Registro, agradecido, o recebimento de dois livros recém-lançados e que muito dignificam qualquer biblioteca, mesmo aquelas mixurucas, como a minha. O primeiro é “Golpe de Estado” (Ed. Geração), de Palmério Dória e Mylton Severiano. O subtítulo explica a obra: “O espírito e a herança de 1964 ainda ameaçam o Brasil”. O outro é “A Vida sem Crachá” (Ed. Agir), de Claudia Giudice. Um relato pungente e muitíssimo bem escrito sobre “a dor de perder um emprego e a experiência de dar a volta por cima com um plano B”.

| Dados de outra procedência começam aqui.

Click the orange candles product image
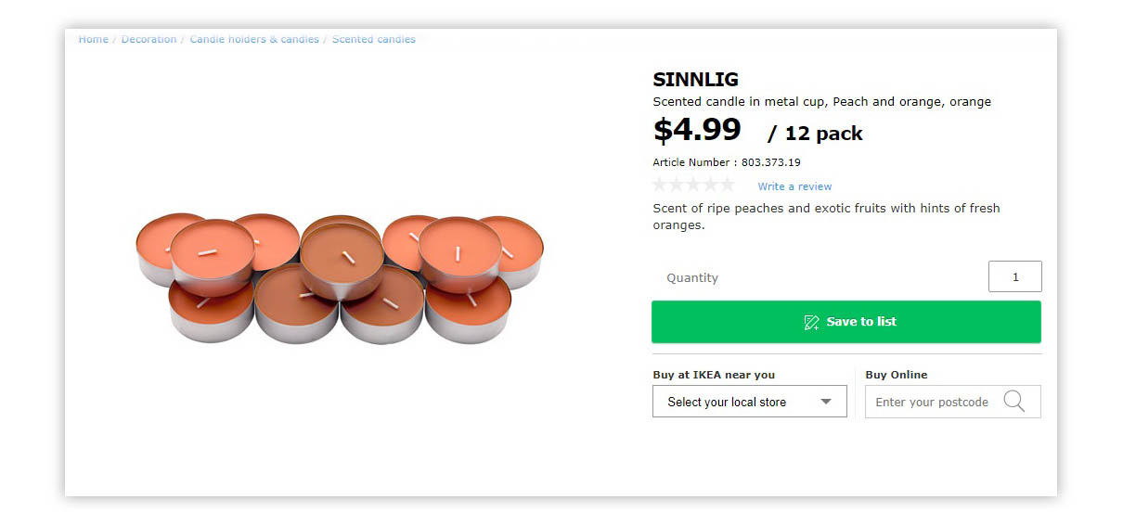The image size is (1123, 525). click(340, 277)
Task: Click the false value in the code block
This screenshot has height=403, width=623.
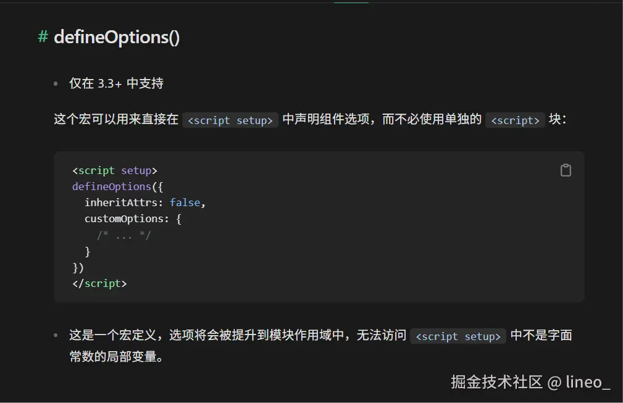Action: 185,202
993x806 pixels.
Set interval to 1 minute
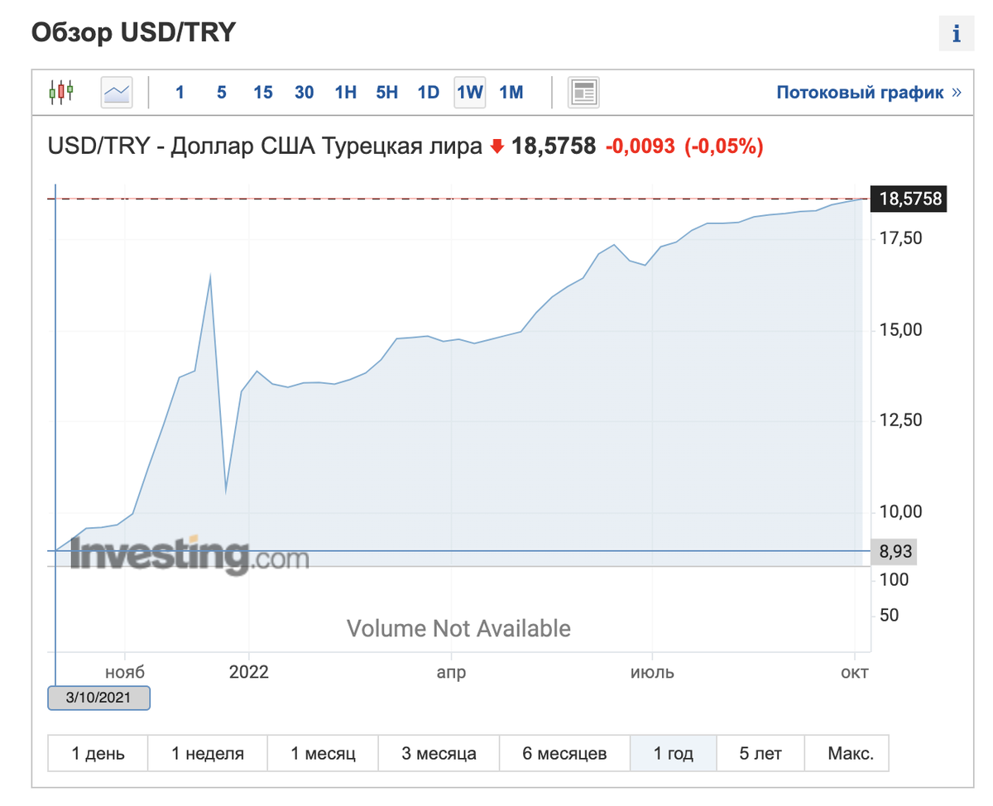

O prazer maior vem do fato de que são livros escritos por jornalistas. Bons jornalistas, diga-se. “Golpe...” tem um tom engajado e até carbonário, com o qual muito me identifico. O de Claudia é sobre a faina diária, as agruras, os ‘sapos’ e a pauleira de um ofício que poucas vezes glorifica méritos, mas está sempre à espreita para nos dar rasteiras. Profissão, porém, que amamos tanto.
As duas obras, tão diferentes entre si, são úteis e atualíssimas. Ambas provocam inveja branca neste caboclo baionense e fizeram com que mergulhasse ainda mais no meu próprio livro, com a certeza de que não tenho como nem chegar perto. Vale a tentativa, e isso já é meritório, como bem nos ensina Claudia.